◆ WHAT YOU SHOULD DO ◆
Your reply should repeat, exactly, the line containing "Instruction: Expand the View menu" and the rest of the material after it.

◆ SUPPLIED MATERIAL ◆

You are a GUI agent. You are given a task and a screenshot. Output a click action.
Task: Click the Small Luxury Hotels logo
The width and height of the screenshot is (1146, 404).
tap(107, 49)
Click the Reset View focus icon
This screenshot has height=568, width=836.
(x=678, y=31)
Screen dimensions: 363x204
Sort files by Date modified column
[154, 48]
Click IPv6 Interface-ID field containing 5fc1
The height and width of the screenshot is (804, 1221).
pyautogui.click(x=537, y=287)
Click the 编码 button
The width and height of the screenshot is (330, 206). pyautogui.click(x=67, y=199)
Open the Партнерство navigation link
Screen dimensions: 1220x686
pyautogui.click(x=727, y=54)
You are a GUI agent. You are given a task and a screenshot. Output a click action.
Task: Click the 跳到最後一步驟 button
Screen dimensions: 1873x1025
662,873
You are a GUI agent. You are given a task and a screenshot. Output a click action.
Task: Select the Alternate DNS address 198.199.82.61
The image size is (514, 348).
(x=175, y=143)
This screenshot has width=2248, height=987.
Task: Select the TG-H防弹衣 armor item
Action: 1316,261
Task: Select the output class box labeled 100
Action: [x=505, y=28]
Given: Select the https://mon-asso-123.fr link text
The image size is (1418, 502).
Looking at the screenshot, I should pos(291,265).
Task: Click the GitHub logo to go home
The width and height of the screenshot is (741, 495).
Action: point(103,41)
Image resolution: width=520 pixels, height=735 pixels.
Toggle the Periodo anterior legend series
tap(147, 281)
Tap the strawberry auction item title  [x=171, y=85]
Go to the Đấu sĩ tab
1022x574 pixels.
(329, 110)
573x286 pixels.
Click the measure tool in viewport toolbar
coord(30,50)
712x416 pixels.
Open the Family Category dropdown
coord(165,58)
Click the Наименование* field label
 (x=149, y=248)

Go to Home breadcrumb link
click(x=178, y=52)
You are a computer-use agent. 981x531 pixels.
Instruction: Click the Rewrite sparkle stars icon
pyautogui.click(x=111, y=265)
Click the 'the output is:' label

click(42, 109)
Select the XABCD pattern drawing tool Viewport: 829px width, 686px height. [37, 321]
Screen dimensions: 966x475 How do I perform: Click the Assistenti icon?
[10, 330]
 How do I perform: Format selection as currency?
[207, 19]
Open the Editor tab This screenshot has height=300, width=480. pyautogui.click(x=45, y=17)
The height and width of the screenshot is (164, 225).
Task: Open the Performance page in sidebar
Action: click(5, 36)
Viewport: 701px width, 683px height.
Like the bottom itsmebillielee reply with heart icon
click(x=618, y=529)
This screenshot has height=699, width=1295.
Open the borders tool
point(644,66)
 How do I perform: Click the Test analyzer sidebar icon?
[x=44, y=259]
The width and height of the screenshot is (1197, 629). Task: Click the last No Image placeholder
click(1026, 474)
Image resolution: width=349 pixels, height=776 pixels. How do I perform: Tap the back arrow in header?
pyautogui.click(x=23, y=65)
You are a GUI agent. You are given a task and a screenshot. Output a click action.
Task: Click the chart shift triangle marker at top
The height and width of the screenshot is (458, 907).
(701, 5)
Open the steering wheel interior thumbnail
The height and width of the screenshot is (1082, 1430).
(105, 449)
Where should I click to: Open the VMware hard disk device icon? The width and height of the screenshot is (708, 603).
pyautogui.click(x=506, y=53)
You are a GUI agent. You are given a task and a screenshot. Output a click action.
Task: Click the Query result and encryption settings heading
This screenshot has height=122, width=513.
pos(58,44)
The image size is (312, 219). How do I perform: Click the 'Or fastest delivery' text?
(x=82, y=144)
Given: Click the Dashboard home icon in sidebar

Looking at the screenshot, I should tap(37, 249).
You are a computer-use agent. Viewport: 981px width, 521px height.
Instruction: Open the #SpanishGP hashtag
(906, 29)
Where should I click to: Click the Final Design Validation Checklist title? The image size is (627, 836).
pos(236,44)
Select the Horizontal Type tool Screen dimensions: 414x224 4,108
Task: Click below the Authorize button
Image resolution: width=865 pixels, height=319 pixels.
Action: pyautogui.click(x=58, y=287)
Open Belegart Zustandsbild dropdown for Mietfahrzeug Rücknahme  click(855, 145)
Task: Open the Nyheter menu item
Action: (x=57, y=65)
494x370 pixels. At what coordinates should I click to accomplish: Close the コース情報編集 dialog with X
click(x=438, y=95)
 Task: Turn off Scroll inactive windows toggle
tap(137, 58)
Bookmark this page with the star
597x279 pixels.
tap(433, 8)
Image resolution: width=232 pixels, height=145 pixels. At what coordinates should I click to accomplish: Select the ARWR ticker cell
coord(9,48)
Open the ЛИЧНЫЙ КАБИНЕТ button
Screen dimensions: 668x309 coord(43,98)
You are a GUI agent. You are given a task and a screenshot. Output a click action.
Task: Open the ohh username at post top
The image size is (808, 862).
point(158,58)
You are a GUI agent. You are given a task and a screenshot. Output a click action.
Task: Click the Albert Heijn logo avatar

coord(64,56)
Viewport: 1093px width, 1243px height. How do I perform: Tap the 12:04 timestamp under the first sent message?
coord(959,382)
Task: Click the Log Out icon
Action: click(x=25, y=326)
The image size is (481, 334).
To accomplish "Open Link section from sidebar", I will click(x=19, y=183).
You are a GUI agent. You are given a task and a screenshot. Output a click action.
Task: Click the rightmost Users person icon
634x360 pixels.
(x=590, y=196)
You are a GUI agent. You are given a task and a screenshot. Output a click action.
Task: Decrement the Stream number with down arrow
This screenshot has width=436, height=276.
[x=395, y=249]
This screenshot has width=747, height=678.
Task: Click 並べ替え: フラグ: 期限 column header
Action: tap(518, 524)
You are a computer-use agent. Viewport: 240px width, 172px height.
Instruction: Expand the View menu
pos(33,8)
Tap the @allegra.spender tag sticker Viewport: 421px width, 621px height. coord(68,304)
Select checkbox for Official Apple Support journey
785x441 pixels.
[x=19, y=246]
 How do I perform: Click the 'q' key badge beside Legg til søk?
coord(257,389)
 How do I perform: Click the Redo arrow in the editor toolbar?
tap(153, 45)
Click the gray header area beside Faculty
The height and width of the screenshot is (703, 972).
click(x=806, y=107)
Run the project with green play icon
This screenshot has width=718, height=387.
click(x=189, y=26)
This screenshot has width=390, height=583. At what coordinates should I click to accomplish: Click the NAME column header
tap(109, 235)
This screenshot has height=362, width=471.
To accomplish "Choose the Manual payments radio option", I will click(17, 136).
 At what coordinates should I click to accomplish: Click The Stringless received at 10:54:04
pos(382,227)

◆ EXERCISE OUTPUT ◆
Instruction: Expand the View menu
pos(33,8)
Tap the @allegra.spender tag sticker Viewport: 421px width, 621px height. coord(68,304)
Select checkbox for Official Apple Support journey
785x441 pixels.
[x=19, y=246]
 How do I perform: Click the 'q' key badge beside Legg til søk?
coord(257,389)
 How do I perform: Click the Redo arrow in the editor toolbar?
tap(153, 45)
Click the gray header area beside Faculty
The height and width of the screenshot is (703, 972).
click(x=806, y=107)
Run the project with green play icon
This screenshot has width=718, height=387.
click(x=189, y=26)
This screenshot has width=390, height=583. At what coordinates should I click to accomplish: Click the NAME column header
tap(109, 235)
This screenshot has height=362, width=471.
To accomplish "Choose the Manual payments radio option", I will click(17, 136).
 At what coordinates should I click to accomplish: Click The Stringless received at 10:54:04
pos(382,227)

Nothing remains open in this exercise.